Dari sini dapat disimpulkan bahwa kebiasaan masyarakat tentang penentuan hari dalam tahlilan itu dapat dibenarkan.

  1. Jamuan Makan Kepada Para Penta’ziyah

Dalam masyarakat kita da tradisi, ketika ada orang meninggal, maka pihak keluarga menyiapkan hidangan makanan yang disuguhkan kepada para penta’ziyah. Tradisi ini sesuai dengan atsar dari ulama salaf di atas. Selain itu, juga sesuai dengan hadits mauquf dari Sayyidina Umar r.a berikut ini :

 

“Al-Ahnaf bin Qais berkata, “Aku pernah mendengar Umar r.a berkata: “Apabila seseorang dari suku Quraisy memasuki satu pintu, pasti orang lain akan mengikutinya.” Aku tidak mengerti perkataan ini, sampai akhirnya Umar r.a ditikam, lalu beliau berwasiat agar Shuhaibyang menjadi Imam shalat selama tiga hari dan agar menyuguhkan makanan pada orang-orang yang ta’ziyah. Setelah orang-orang pulang dari mengantarkan jenazah (Umar r.a, ternyata hidangan makanan telah disiapkan, tetapi mereka tidak jadi makan, karena duka cita yang tengah menyelimuti mereka.

Sealain itu, bolehnya menyuguhkan makanan kepada orang yang bertakziah, didasarkan pada hadits:

 

“Dari Abdullah bin Amr r.a, “Ada seseorang yang bertanya pada Nabi SAW, “Perbuatan apakah yang paling baik?” Rasulullah SAW menjawab, “Menyuguhkan makanan dan mengucapkan salam, baik kepada orang yang kamu kenal atau tidak.” (HR. al-Bukhari [11]).

Lebih jelas lagi, menyuguhkan makanan kepada orang yang bertakziyah itu dijelaskan dalam hadits Nabi SAW berikut ini:

 

“Diriwayatkan oleh Ashim bin Khulayd dari ayahnya dari salah seorang sahabat Anshar, ia berkata, “Saya pernah bersama Rasulullah SAW pulang, beliau diundang oleh seorang perempuan (istri yang meninggal).

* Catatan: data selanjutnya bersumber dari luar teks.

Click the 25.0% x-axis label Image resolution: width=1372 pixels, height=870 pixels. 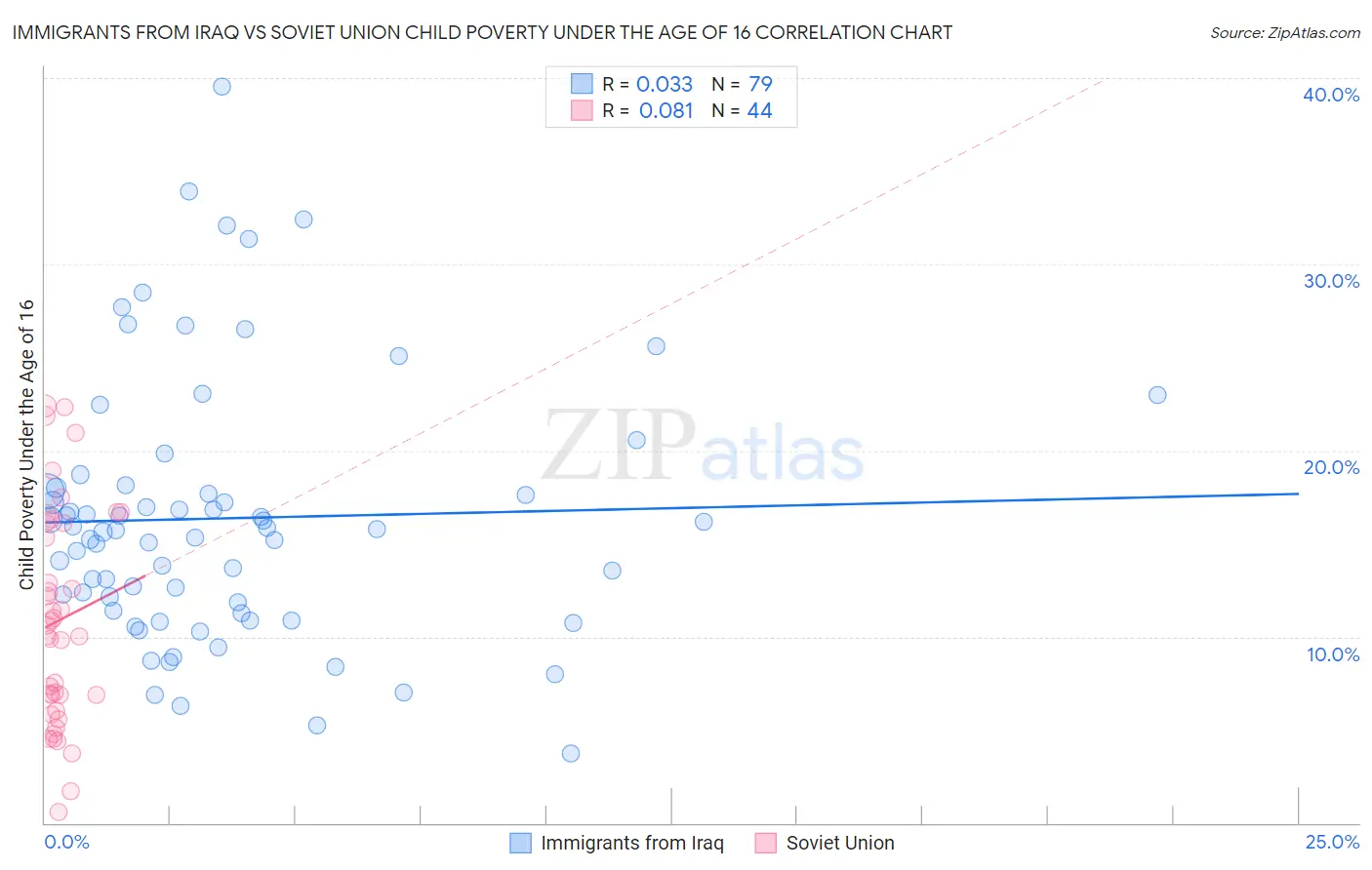(1332, 842)
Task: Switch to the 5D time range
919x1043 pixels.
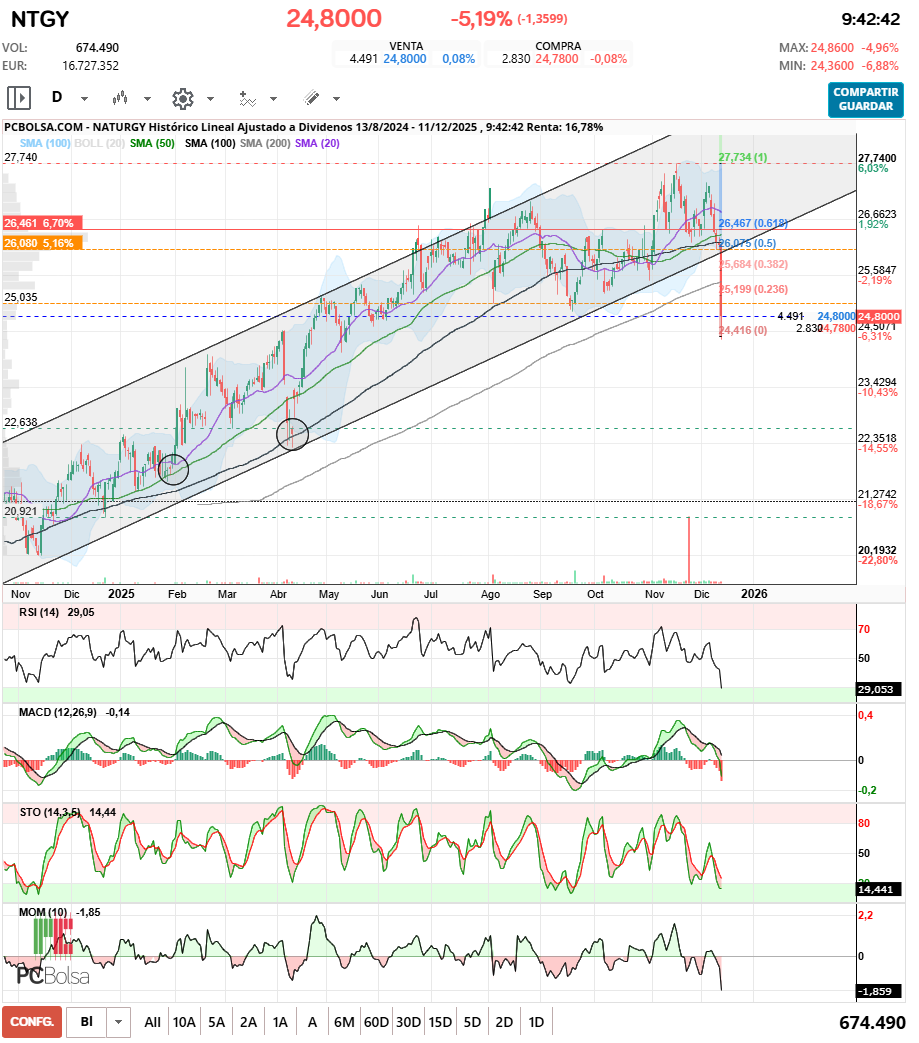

Rasulullah SAW memenuhi undangannya, dan saya ikut bersama beliau,. Ketika beliau datang, lalu makananpun dihidangkan. Rasulullah SAW mulai makan dan diikuti oleh para undangan. Pada saat beliau akan mengunyah makanan tersebut, beliau bersabda, “Aku merasa daging kambing ini diambil dengan tanpa izin pemiliknya”. Kemudian perempuan tersebut bergegas menemui Rasulullah SAW sembari berkata, “Wahai Rasulullah SAW saya sudah menyuruh orang pergi ke Baqi”, (suatu tempat penjualan kambing), untuk membeli kambing, namun tidak mendapatkannya. Kemudian saya menyuruhnya menemui tetangga saya yang telah membeli kambing, agar kambing itu dijual kepada saya dengan harga yang umum, akan tetapi ia tidak ada. Maka saya menyuruh menemui isterinya dan ia pun mengirimkambingnya pada saya. Rasulullah SAW kemudian bersabda, “Berikan makanan ini pada para tawanan.”

Berdasarkan hadits inilah, Syaikh Ibrahim al-Halabi berkata. “Hadits ini menunjukkan kebolehan keluarga mayit membuat makanan dan mengundang orang untuk makan. Jika makanan itu disuguhkan kepada fakir miskin, hal itu baik. Kecuali jika salah satu ahli warisnya ada yang masih kecil, maka tidak boleh diambilkan dari harta waris si mayit.”

Mengenai keputusan Rasulullah SAW memberikan makanan kepada para tawanan itu tidak dapat dijadikan alasan memgharamkan menyuguhkan makanan kepada orang yang berta’ziyah. Rasulullah SAW menyuruh memberikan makanan kepada para tawanan karena orang yang akan dimintai ridhanya atas daging itu belum ditemukan sedangkan makanan itu takut basi. Maka sudah semestinya jika Rasulullah SAW memberikan makanan tersebut kepada para tawanan. Dan isteri mayit pun telah mengganti harga kambing yang disuguhkan tersebut.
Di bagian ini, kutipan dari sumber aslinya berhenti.